Syaikh Dr Saad as Syatsri mengatakan, “Ashl ibadah itu tidak boleh ditetapkan dengan dasar qiyas atau analog. Kita tidak boleh menetapkan shalat baru dengan dasar qiyas. Andai ada yang mengatakan bahwa di pertengahan siang ada dua shalat yaitu zhuhur dan ashar maka hendaknya di pertengahan malam juga ada dua shalat yaitu Isya dan selainnya. Dengan tegas kita katakan bahwa ini adalah amalan yang tertolak dan tidak diterima karena ashl ibadah tidaklah ditetapkan dengan qiyas.
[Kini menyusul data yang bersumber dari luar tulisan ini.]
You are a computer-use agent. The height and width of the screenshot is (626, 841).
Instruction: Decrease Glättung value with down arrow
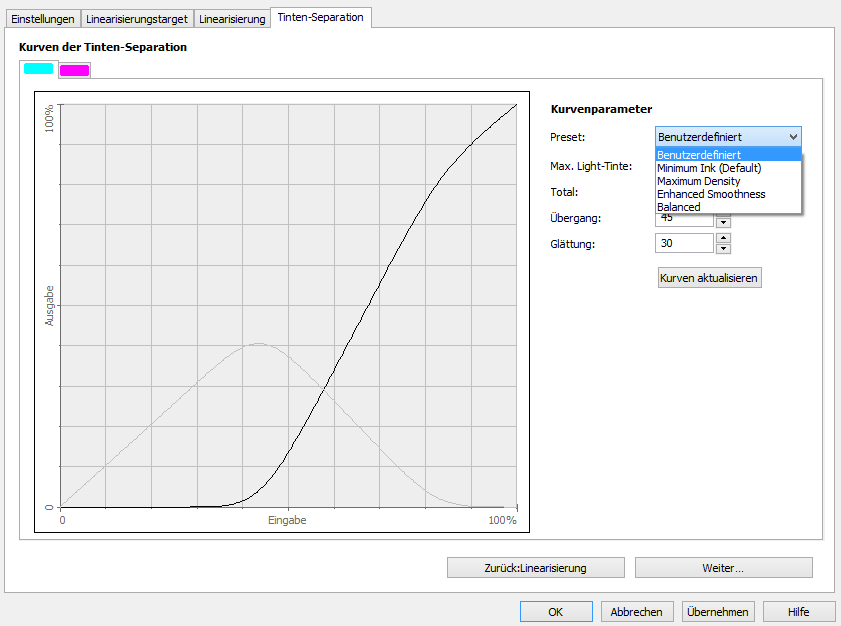coord(724,248)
بخلاف تفاريع العبادة فإننا قد نثبتها بواسطة القياس مثال ذلك لو جاء الإنسان فقال التيمم يشرع له التسمية قياسا على الوضوء. الوضوء واضح هناك الأحاديث ترد التسمية في الوضوء  فنقول بمشروعية التسمية للوضوء  لذا لو جاء الإنسان قال نقيس الوضوء بالاغتسال والتيمم فيقول يشرع لها البسملة فيكون بذلك وجهه.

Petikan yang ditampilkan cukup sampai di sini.